Preclinical informatics: HDinHD

Preclinical informatics: HDinHD

In our role as a collaborative enabler, CHDI has made a concerted effort to disseminate both preclinical and clinical data to the wider HD scientific community. In support of preclinical research, CHDI has deposited primary data, much of it unpublished, in community databases and developed a website, Huntington’s Disease in High-Definition (HDinHD) to:

  • provide HD-related primary scientific data;
  • share analyses and computational models derived from such data;
  • provide browsing and data interrogation tools that facilitate data exploration and hypothesis generation; and
  • establish a forum for HD researchers to highlight their data, tools, know-how and insight to the community.

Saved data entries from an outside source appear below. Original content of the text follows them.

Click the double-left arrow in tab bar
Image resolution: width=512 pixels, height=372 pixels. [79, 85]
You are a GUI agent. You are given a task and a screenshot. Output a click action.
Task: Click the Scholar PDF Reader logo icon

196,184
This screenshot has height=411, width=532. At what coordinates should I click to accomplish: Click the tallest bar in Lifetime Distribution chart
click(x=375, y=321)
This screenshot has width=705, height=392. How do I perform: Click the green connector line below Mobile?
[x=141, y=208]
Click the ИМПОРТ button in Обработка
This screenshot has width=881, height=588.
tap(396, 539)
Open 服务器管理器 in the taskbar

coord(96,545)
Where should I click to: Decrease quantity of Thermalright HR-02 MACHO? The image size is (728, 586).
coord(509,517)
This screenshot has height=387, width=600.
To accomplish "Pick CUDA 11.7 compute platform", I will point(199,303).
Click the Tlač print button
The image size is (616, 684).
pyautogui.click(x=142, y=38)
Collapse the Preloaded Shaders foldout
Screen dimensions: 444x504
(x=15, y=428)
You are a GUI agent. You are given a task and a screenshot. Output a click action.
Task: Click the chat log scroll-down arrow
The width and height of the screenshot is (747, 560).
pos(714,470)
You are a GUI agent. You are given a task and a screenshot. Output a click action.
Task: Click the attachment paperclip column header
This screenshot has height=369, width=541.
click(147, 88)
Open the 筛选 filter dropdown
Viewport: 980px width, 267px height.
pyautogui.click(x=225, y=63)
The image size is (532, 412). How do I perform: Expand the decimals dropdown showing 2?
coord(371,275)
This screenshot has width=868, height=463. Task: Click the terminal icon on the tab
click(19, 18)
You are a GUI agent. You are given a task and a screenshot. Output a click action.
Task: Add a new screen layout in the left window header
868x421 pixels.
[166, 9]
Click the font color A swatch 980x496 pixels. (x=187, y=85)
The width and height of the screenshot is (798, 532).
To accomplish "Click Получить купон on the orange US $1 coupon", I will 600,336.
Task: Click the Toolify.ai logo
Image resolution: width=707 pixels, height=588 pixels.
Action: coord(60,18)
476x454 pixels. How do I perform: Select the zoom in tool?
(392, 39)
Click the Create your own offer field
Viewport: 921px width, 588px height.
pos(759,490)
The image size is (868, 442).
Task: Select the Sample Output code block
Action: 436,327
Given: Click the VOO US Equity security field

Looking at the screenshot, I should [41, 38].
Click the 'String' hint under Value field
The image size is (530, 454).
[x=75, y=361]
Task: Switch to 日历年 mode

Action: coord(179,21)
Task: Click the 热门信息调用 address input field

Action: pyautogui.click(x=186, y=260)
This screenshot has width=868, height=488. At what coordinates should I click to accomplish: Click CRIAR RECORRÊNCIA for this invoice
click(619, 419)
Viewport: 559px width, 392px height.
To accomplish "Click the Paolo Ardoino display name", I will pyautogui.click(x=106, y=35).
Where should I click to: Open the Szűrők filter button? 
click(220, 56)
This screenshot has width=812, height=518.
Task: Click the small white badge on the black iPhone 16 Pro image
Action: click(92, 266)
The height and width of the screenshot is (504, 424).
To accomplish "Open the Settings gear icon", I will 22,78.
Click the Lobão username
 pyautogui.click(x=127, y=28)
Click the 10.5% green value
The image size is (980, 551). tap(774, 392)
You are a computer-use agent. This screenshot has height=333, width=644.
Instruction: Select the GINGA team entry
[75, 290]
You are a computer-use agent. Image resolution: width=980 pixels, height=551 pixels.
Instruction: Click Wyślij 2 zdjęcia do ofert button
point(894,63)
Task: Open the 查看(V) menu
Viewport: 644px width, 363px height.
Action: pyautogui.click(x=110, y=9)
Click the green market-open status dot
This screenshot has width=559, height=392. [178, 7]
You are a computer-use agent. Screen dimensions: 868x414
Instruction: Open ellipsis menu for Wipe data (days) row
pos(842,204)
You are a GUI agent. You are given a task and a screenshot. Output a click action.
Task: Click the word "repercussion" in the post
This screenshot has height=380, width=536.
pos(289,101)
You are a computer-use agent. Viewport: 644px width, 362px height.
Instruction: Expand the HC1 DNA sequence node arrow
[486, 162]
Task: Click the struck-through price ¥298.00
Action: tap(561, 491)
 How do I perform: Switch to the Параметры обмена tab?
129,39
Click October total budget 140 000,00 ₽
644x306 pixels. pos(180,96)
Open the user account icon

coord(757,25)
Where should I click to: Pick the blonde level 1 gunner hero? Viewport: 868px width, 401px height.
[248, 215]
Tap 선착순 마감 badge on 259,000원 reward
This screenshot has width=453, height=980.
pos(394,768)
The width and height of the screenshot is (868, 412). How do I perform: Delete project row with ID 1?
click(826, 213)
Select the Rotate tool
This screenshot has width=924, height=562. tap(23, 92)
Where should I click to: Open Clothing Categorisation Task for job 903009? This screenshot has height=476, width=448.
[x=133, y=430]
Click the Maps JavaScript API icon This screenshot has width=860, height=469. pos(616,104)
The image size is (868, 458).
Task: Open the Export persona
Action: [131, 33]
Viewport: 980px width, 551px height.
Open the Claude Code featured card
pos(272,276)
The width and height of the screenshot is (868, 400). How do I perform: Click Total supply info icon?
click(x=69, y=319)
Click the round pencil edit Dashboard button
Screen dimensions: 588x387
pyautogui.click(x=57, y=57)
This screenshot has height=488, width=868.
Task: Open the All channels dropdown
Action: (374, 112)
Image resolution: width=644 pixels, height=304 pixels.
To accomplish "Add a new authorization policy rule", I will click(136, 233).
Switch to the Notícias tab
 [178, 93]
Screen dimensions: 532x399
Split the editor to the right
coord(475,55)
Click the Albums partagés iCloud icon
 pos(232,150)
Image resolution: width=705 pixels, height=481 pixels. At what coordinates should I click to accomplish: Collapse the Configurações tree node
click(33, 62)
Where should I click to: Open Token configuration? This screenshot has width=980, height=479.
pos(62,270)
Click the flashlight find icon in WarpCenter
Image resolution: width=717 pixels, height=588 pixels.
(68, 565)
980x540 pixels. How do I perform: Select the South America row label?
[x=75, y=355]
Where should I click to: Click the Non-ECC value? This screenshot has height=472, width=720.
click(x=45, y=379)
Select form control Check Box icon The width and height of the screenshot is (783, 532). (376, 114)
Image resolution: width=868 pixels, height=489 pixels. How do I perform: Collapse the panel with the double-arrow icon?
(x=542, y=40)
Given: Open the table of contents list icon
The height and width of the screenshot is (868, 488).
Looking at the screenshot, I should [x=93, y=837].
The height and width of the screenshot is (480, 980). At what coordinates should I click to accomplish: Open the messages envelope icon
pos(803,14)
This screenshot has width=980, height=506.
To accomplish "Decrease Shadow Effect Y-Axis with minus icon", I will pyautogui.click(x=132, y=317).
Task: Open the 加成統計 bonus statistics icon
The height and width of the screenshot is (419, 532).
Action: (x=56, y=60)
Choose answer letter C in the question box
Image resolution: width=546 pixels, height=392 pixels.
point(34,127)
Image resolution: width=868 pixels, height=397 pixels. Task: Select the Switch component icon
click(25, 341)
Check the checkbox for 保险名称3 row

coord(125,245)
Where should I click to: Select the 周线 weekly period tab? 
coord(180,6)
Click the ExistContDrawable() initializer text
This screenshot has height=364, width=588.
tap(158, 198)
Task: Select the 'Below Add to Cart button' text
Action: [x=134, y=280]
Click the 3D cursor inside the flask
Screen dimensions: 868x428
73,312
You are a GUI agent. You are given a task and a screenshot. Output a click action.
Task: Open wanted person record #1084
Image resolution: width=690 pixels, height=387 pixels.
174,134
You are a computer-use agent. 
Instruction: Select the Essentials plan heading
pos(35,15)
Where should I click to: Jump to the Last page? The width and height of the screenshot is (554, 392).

CHDI continues to submit a substantial dataset of gene and protein expression data, across a number of tissues and ages, primarily from the Mouse Htt Allelic Series project. The data is deposited into databases maintained at the National Center for Biotechnology Information (NCBI) and the European Bioinformatics Institute (EBI). Gene expression data can be found at NCBI’s Gene Expression Omnibus (GEO). Protein expression data can be found at EBI’s PRoteomics IDEntifications (PRIDE) database.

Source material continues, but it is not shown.